The introduction of carbon floor prices by European countries would add unnecessary overlaps with new reforms to the bloc’s carbon market, creating risks of market distortions with no environmental benefits, International Emissions Trading Association (IETA) said on Wednesday.
Some EU countries are considering proposals that would "fragment the EU’s carbon market, reducing its efficiency and lead to competitive distortions," according to a new position paper published Wednesday by the IETA.
The association is calling on EU member states to reconsider introducing national carbon floor prices and to focus instead on supporting the EU Emissions Trading System’s role as the primary tool for emissions reductions.
"The major reforms adopted last year are still in the process of implementation," says Dirk Forrister, IETA’s CEO.
"It’s important that those decisions be allowed to work before adding more layers of policy. Floor prices aren’t needed when you have an operational Market Stability Reserve (MSR) that automatically adjusts supply," he stated.
"The MSR, which will begin to operate in January, will withhold from the market 24 percent of the calculated oversupply each year from 2019-2023, and 12 percent of the surplus each year thereafter.
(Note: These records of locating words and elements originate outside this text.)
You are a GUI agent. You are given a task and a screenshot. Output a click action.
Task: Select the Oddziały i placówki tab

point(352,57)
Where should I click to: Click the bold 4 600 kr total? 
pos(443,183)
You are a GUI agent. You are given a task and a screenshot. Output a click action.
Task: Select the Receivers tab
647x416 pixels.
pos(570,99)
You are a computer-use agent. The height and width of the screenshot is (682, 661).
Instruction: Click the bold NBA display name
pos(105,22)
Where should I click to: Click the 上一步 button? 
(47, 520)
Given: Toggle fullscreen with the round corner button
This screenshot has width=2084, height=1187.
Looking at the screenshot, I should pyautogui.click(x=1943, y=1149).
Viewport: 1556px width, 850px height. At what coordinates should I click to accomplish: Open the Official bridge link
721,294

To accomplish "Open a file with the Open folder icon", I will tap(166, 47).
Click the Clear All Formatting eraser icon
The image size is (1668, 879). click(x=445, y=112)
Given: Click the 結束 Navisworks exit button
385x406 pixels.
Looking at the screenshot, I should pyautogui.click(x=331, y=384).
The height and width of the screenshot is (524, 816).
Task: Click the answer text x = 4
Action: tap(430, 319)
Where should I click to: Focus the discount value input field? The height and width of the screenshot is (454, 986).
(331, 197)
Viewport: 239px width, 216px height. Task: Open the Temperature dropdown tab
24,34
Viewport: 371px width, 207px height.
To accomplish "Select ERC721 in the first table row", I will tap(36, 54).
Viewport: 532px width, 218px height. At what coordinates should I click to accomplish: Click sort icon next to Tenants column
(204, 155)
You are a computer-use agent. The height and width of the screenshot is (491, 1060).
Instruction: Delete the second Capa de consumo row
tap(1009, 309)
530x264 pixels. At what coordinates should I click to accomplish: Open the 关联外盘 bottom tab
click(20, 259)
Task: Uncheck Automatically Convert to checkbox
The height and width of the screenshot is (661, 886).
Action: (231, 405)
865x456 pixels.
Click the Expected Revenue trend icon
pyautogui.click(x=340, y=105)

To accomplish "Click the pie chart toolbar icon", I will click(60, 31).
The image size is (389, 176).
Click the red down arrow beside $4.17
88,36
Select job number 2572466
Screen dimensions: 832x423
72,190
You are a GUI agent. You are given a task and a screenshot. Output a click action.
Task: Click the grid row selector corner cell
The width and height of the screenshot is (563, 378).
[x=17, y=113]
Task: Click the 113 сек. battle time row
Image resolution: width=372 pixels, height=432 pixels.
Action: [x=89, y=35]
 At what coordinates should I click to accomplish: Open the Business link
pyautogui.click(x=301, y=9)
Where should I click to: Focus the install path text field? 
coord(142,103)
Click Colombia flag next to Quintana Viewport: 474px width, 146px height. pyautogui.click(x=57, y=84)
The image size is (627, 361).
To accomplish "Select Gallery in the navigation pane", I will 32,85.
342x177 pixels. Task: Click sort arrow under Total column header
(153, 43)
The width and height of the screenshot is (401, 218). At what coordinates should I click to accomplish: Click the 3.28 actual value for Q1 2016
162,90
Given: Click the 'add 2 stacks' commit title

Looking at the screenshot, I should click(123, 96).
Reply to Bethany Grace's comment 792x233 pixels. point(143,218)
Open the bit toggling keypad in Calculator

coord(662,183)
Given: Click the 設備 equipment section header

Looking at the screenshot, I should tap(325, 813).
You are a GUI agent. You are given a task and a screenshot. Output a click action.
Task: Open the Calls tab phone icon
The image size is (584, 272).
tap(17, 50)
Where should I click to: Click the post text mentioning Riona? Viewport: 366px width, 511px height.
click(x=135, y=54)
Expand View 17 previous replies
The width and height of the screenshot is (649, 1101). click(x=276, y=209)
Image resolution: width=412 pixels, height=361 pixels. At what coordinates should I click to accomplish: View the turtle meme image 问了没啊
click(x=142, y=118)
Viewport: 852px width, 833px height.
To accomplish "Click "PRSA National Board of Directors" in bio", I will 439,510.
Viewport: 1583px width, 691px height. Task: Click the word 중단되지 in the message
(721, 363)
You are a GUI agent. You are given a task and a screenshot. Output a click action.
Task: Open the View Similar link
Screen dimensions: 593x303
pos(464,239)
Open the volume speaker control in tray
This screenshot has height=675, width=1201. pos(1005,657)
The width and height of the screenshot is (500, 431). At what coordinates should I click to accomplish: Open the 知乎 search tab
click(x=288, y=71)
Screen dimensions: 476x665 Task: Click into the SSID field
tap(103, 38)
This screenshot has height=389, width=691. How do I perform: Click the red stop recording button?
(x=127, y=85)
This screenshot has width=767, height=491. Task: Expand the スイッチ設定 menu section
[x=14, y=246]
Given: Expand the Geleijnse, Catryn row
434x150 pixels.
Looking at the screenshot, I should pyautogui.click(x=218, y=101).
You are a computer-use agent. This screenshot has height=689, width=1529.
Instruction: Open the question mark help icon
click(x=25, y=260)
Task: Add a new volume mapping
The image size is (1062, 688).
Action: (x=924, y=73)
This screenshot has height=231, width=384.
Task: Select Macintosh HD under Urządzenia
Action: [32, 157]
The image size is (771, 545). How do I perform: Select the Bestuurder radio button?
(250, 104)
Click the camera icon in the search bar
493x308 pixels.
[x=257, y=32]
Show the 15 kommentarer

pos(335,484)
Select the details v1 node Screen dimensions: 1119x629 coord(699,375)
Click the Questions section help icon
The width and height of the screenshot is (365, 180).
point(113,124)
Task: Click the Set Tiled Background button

The European Commission estimates that the reserve will remove around 397 million EU Allowances from circulation in 2019," the IETA highlighted.
Under a national floor pricing mechanism, a country could set a minimum price for emissions that may or may not be higher than the EU ETS market price.
During the four-year legislative process that produced the ETS reform package, EU leaders considered and rejected an EU-wide floor pricing option, instead selecting the MSR as a preferable policy.